ぶらりと下がったもの。それは枝ではなかった。
春物のコートに袖を通した、人間の腕だった。
「佐伯さん!」
驚愕こそしたが、誠の意識は即座に警戒へと移った。犯人がまだ近くにいるかもしれない。ジャケットの内ポケットからM1917リボルバーを取り出し、周囲に険しい視線を這わす。

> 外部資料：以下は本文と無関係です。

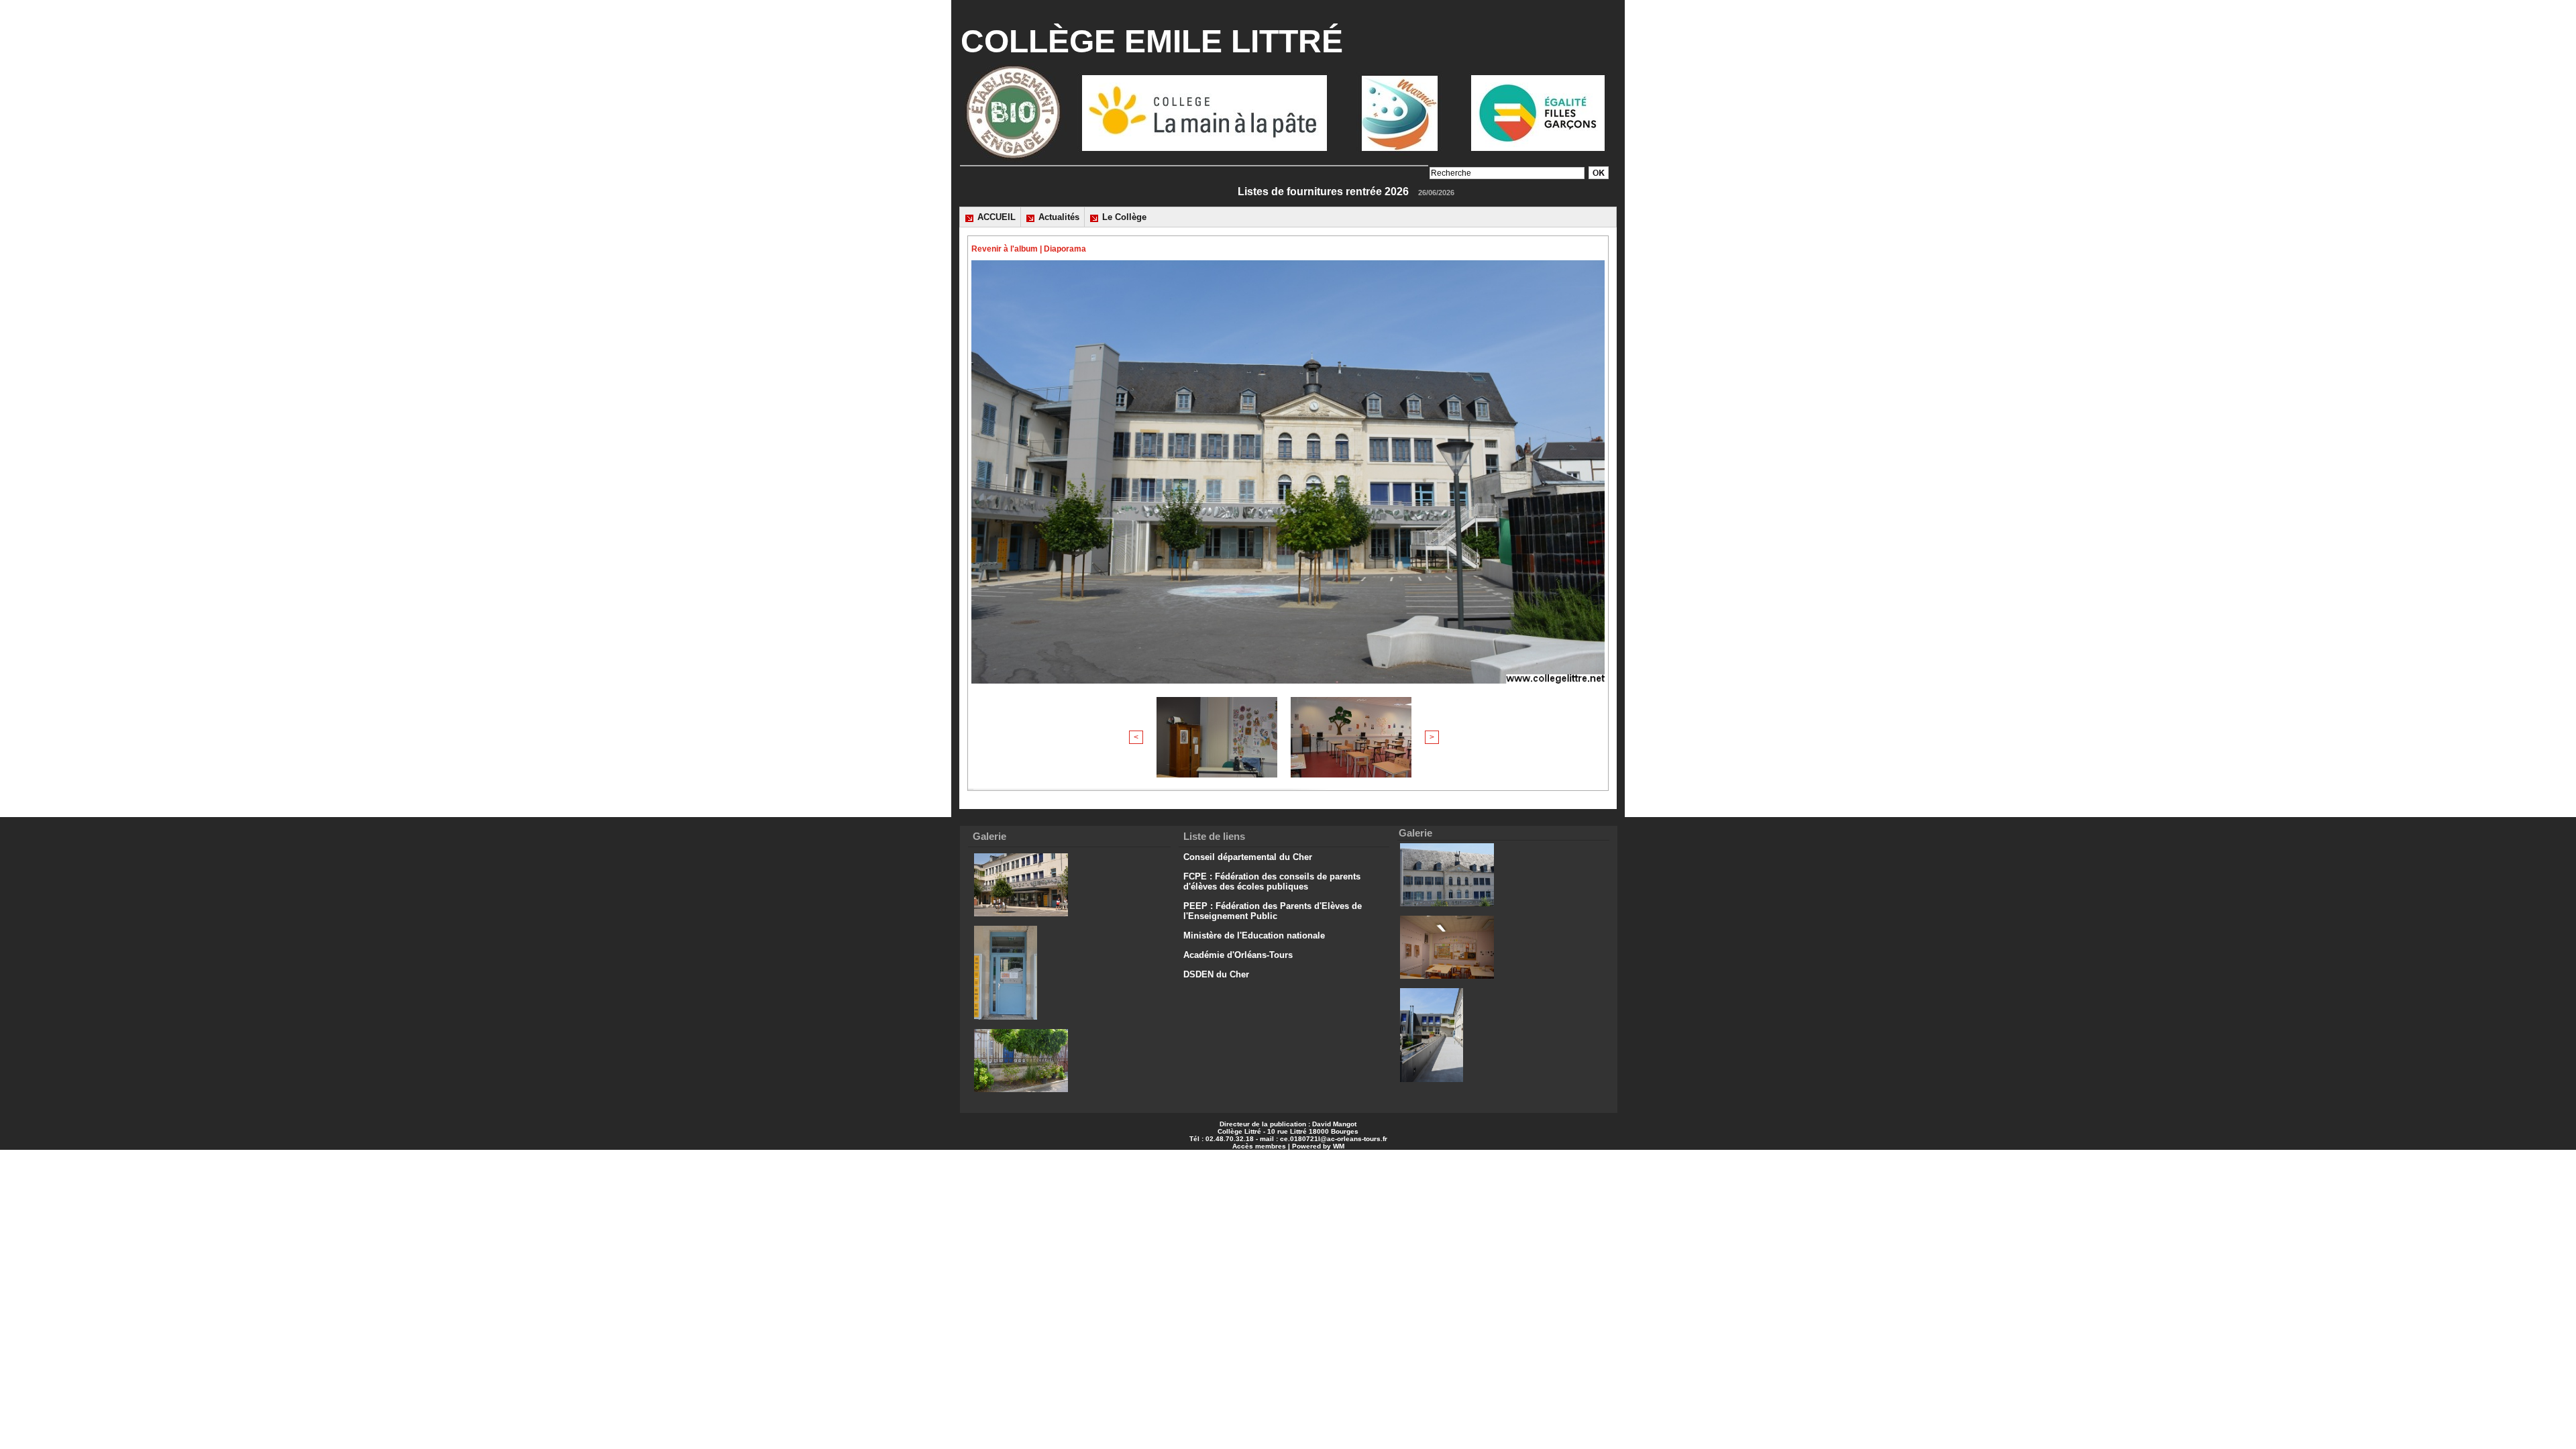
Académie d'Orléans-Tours (1238, 955)
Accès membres (1259, 1146)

安江の埋まった樹の根本で、背の低い常緑樹がかさかさ、と音を立てた。駆け寄り銃口を向けようとしたとき、横から何かがぶつかってくる。不意打ちに対処しきれず誠は地面に身を伏した。すぐに起き上がろうとしたのだが、上体を起こしたところで誠は視界に入った「それ」に目を剥き、呼吸するのも忘れてしまう。
「それ」は人のようであって、獣のようでもあった。
一瞬は被り物だと思った。犯罪者が雑貨屋で売っているマスクで顔を隠すのはよくあることだ。でも目の前にいるジャガーの顔をした「それ」はゴムやシリコンでは出せない肉の質感が見て取れる。被り物とするなら、本物のジャガーの皮を被っているようだ。
「貴様の仕業か!」
ようやく体の緊張が解けて、誠は声を飛ばす。人の言語が理解できないのか否か、「それ」は何も答えず獣の呻きを漏らしながら誠の喉元を人と同じ形の手で掴んでくる。片手で首を持ち上げられながら、誠は冷静さを失わず「それ」を分析する。体は人間と同じだ。盛り上がった筋肉はダビデ像のような理想的な肉体美を湛えている。
「それ」は無造作に誠を投げ飛ばした。体重が60キロ以上ある誠の体を片手で。受け身も取れず無様に着地する誠には一瞥もくれず、「それ」は踵を返して暗闇の中へと潜り込んでいく。そこで誠はようやく、夕陽の残滓すらも消えて完全な夜が訪れたことに気付いた。
懐からスマートフォンを取り出し、素早く通話モードにして耳に押し当てる。すぐに小沢の声が聞こえた。